ISL1是心脏发育关键分子之一，在发育过程呈动态表达。然而ISL1的动态表达调控机制及其对下游靶基因的具体调控方式尚未完全阐明。我们在前期工作基础上，提出如下假说：在胚胎干细胞向心肌分化过程中，Isl1基因动态表达受到WNT和Notch信号通路相互作用及其所介导的表观遗传机制调控；ISL1通过募集beta-catenin和染色质重塑复合物SWI /SNF，易化下游靶基因（Nkx2.5等）的染色质状态，并招募甲基化转移酶SET-9与去甲基化酶JMJD3，协同调节ISL1下游靶基因组蛋白H3K4的甲基化与H3K27的去甲基化状态，共同促进心肌特异性基因表达、促进向心肌细胞分化。我们将以ES细胞为研究体系，利用可诱导的Tet-on基因过表达/抑制系统，Co-IP和质谱等技术进一步验证该假说。本课题的完成，可为揭示ISL1在心肌细胞分化中的作用及机制和干细胞在心血管再生医学中的临床应用提供依据。
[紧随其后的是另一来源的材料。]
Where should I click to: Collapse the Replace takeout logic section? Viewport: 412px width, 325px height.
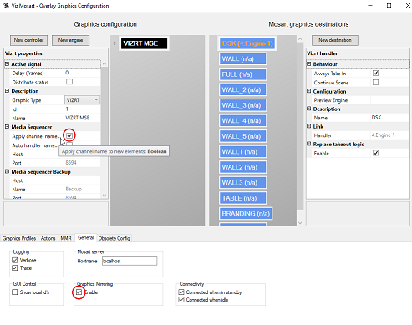pos(308,144)
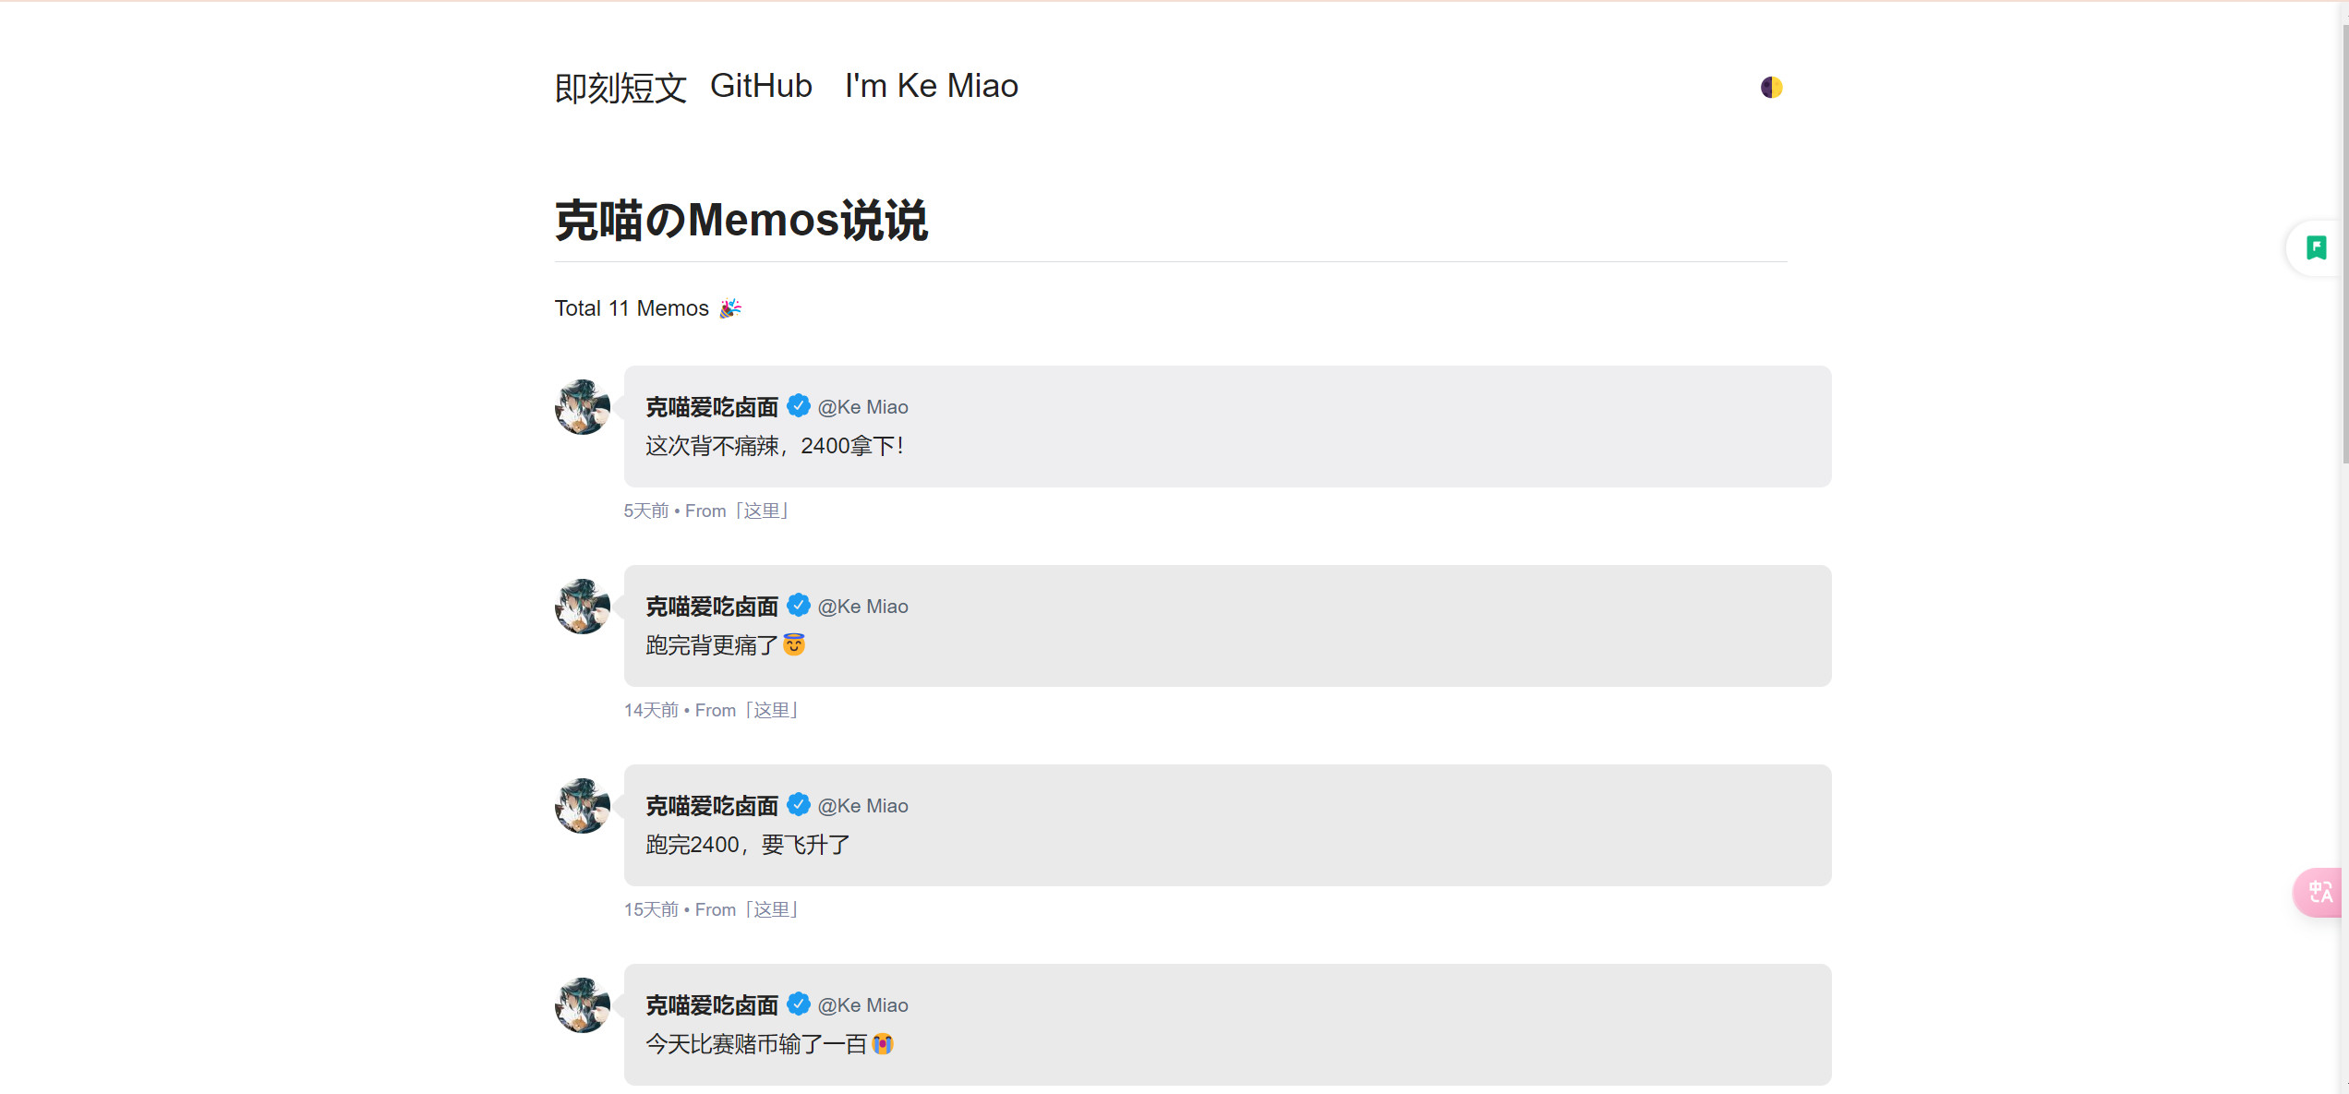
Task: Click avatar beside the 赌币输了一百 memo
Action: tap(583, 1005)
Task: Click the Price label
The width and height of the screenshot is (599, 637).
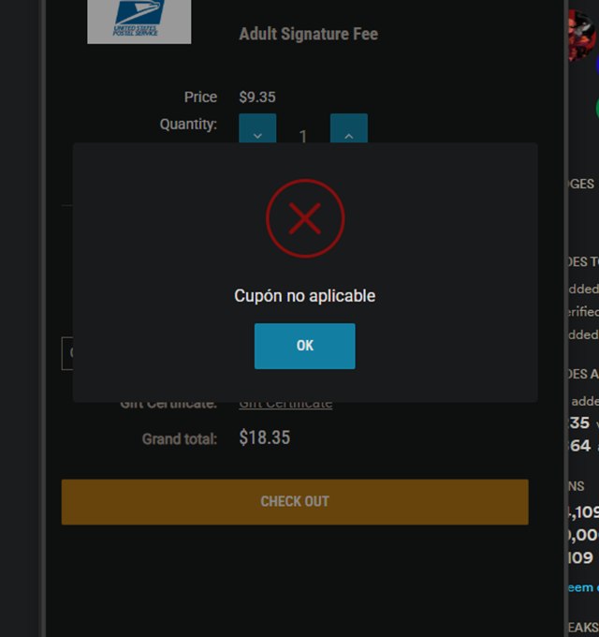Action: click(200, 97)
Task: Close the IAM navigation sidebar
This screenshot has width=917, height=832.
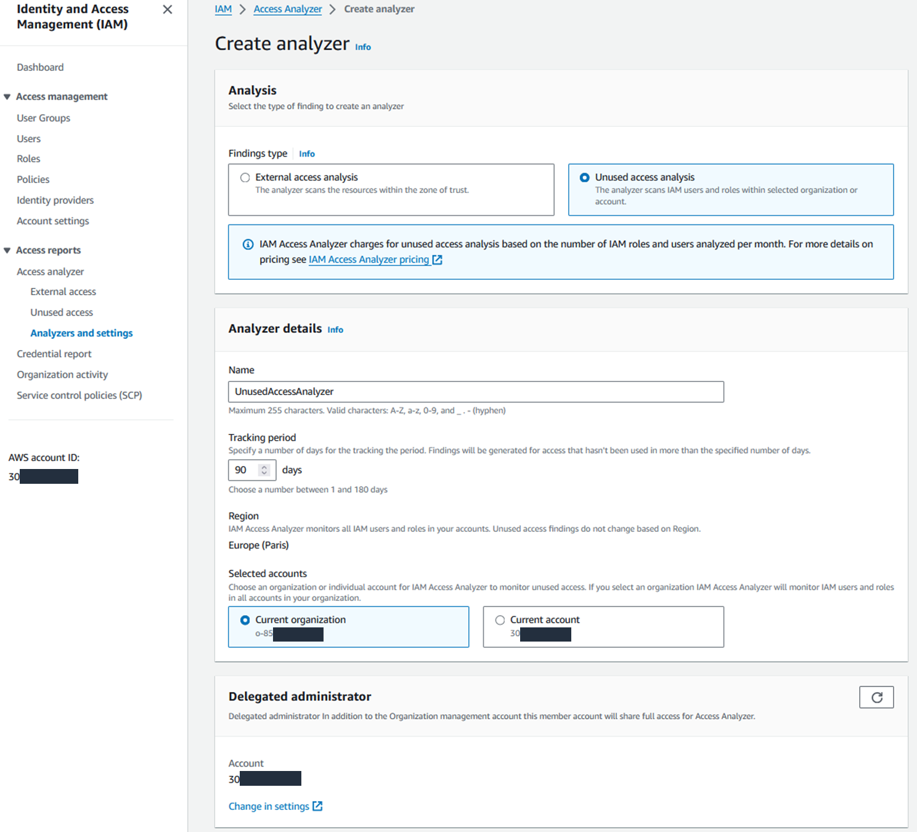Action: 167,9
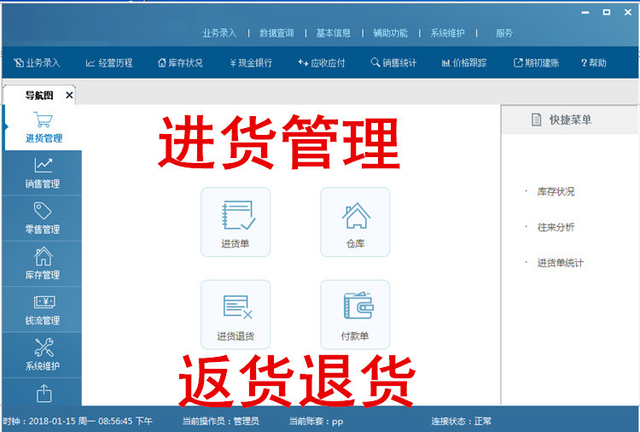Click 库存状况 in the toolbar

(x=179, y=63)
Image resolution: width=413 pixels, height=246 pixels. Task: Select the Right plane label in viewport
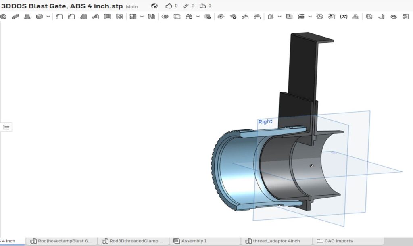pyautogui.click(x=265, y=121)
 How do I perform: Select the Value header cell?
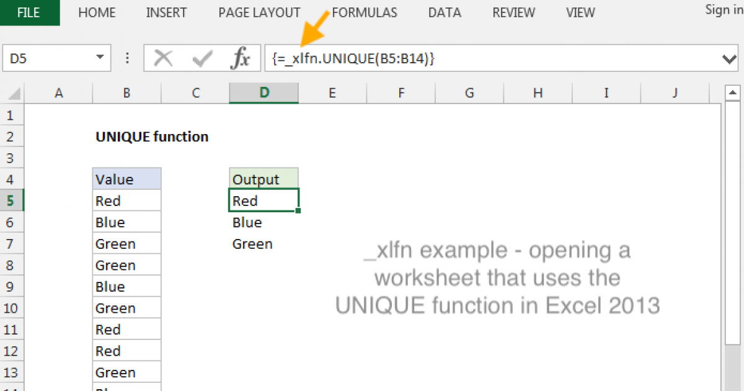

胰岛因子１（ISL1）是心脏发育关键分子之一，在发育过程呈动态表达。然而ISL1的动态表达调控机制及其对下游靶基因的具体调控方式尚未完全阐明。在本课题中，我们利用可诱导的Tet-on基因过表达/抑制系统，ChIP-Seq和RNA-Seq、Co-IP和质谱等技术在小鼠胚胎干细胞（ES细胞）向心肌细胞诱导分化的体系中，证明了在胚胎干细胞向心肌分化过程中，Isl1基因动态表达受到WNT和Notch信号通路相互作用及其所介导的表观遗传机制调控：在分化早期WNT信号中的b-catenin/LEF1/CBP复合体结合在Isl1基因增强子-2300bp和-2900bp处，促进其 H3K9的乙酰化水平提高ISL1的表达。在分化中晚期，Notch信号通路通过HES1-PRC2（EZH2）复合体结合在Isl1上游-466—-481bp位点，增加其组蛋白H3K27甲基化水平抑制ISL1的表达。同时，我们还阐明了在ES细胞向心肌细胞分化过程中，ISL1通过改变染色质状态和组蛋白甲基化修饰状态对下游靶基因进行调节的机制：ISL1通过募集b-catenin和染色质重塑复合物SWI /SNF，易化下游靶基因（Mef2c、Troponin-T等）的染色质状态，同时招募甲基化转移酶PHF8与去甲基化酶JMJD3，协同调节ISL1下游靶基因组蛋白H3K4的甲基化与H3K27的去甲基化状态，共同促进心肌特异性基因表达、促进向心肌细胞分化。本课题的完成，可为揭示ISL1在心肌细胞分化中的作用及机制和干细胞在心血管再生医学中的临床应用提供依据。